The area is conducive to wind power generation, as is much of West Texas, and several wind farms have been proposed for the area.

Limestone from the quarry of TexaStone in Garden City was donated in 2004 for establishment of the Stonehenge replica in Odessa, Texas.

==Demographics==

Garden City first appeared as a census designated place in the 2010 U.S. census.

Historical population
| Census | Pop. | Note | %± |
| 2010 | 334 |  | — |
| 2020 | 334 |  | 0.0% |
U.S. Decennial Census 1850–1900 1910 1920 1930 1940 1950 1960 1970 1980 1990 2000 2010 2020

===2020 census===

Garden City CDP, Texas – Racial and ethnic composition Note: the US Census treats Hispanic/Latino as an ethnic category.
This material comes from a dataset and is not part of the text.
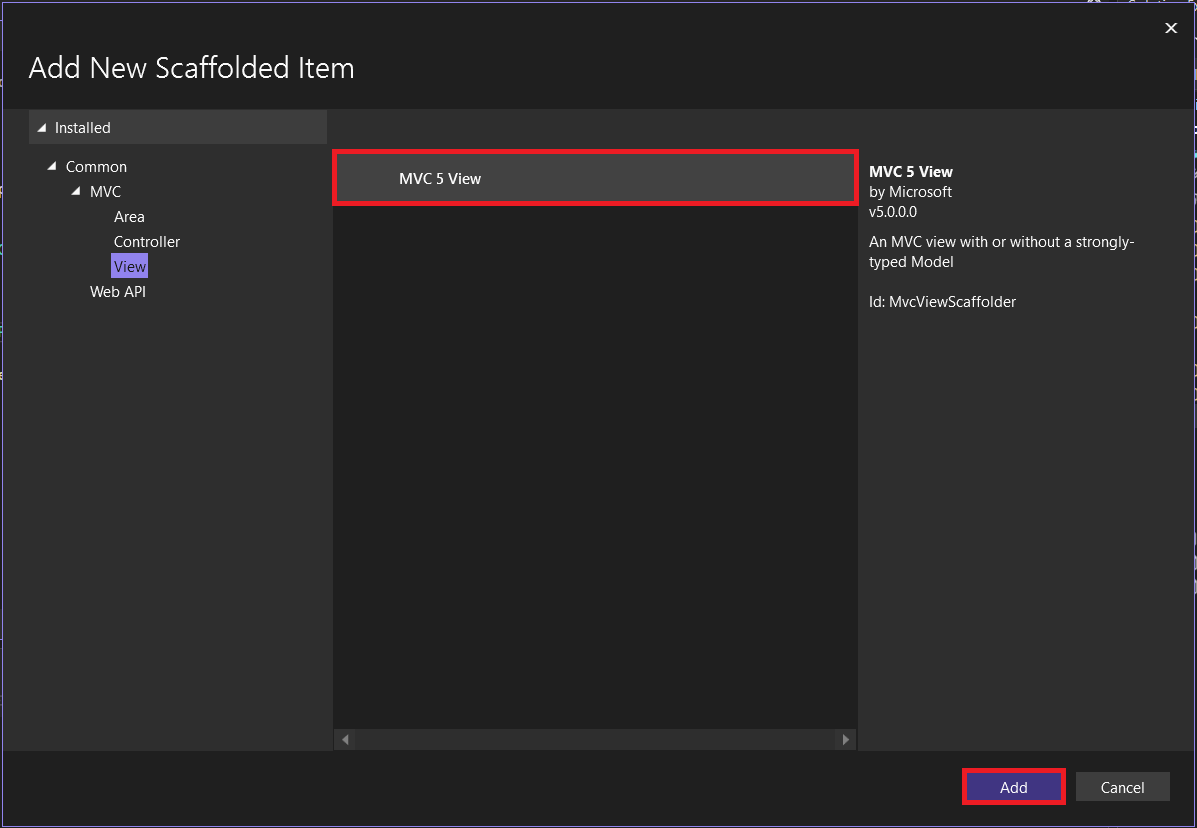Select the Common tree node
The height and width of the screenshot is (828, 1197).
[x=96, y=167]
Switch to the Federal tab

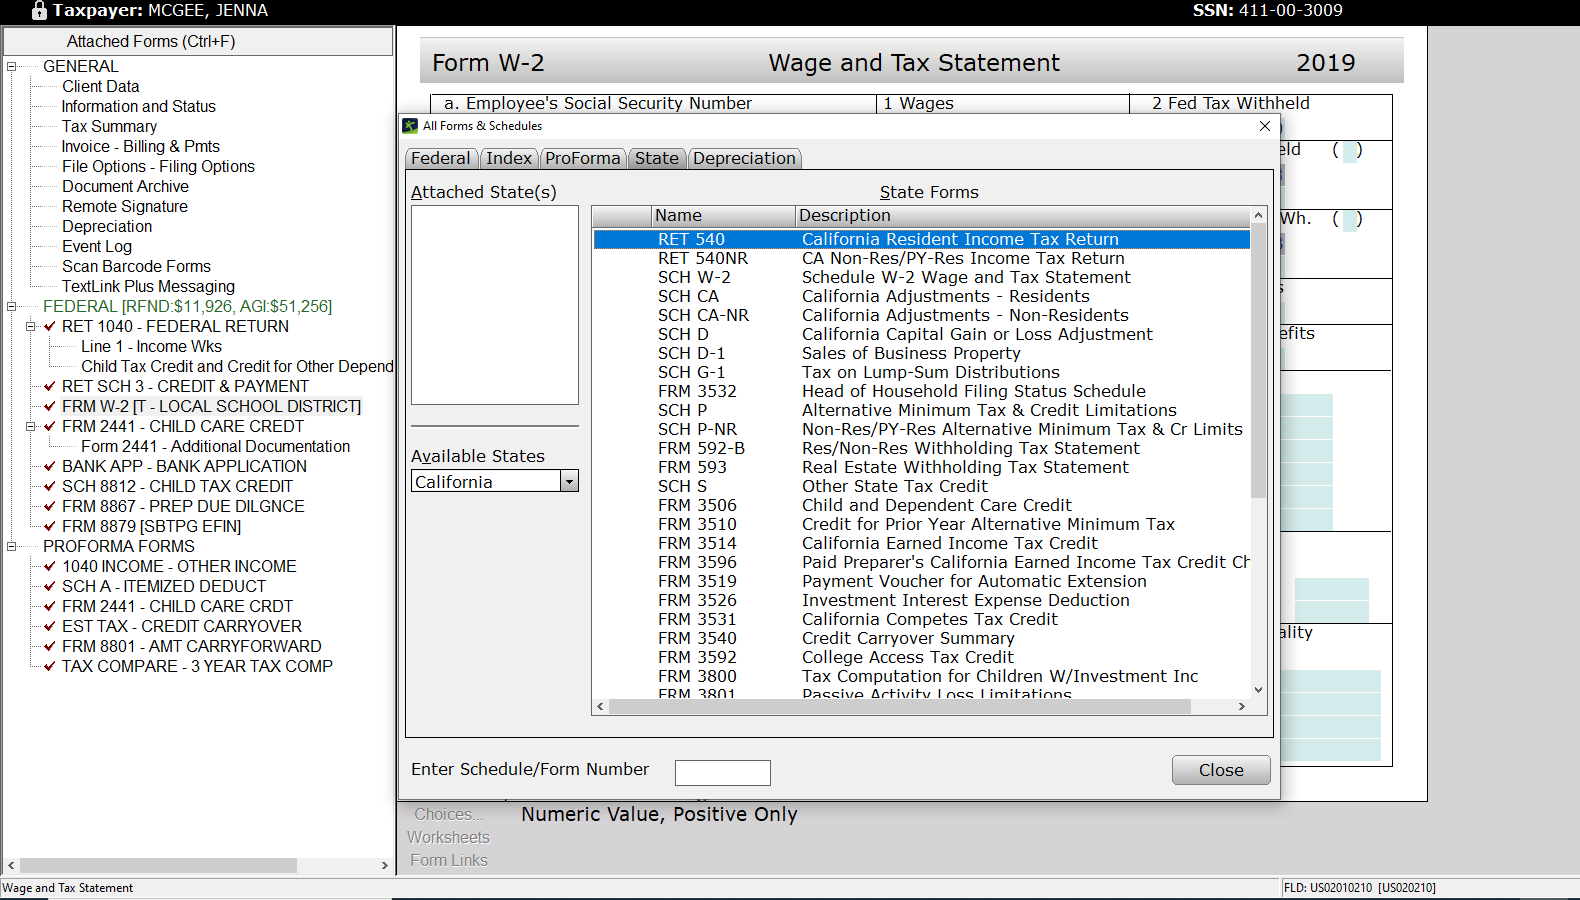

This table excludes Latinos from the racial categories and assigns them to a separate category. Hispanics/Latinos may be of any race.
| Race / Ethnicity (NH = Non-Hispanic) | Pop 2010 | Pop 2020 | % 2010 | % 2020 |
|---|---|---|---|---|
| White alone (NH) | 213 | 162 | 63.77% | 48.50% |
| Black or African American alone (NH) | 1 | 1 | 0.30% | 0.30% |
| Native American or Alaska Native alone (NH) | 1 | 0 | 0.30% | 0.00% |
| Asian alone (NH) | 0 | 0 | 0.00% | 0.00% |
| Native Hawaiian or Pacific Islander alone (NH) | 0 | 0 | 0.00% | 0.00% |
| Other race alone (NH) | 0 | 0 | 0.00% | 0.00% |
| Mixed race or Multiracial (NH) | 0 | 2 | 0.00% | 0.60% |
| Hispanic or Latino (any race) | 119 | 169 | 35.63% | 50.60% |
| Total | 334 | 334 | 100.00% | 100.00% |

As of the 2020 United States census, there were 334 people, 78 households, and 67 families residing in the CDP.

==Education==
All parts of the county are in the Glasscock County Independent School District. Garden City is home to the district's Garden City High School, which has the Bearkats as its sports mascot.

All of Glasscock County is in the service area of Howard County Junior College District.

==Climate==
According to the Köppen climate classification system, Garden City has a semiarid climate, BSk on climate maps.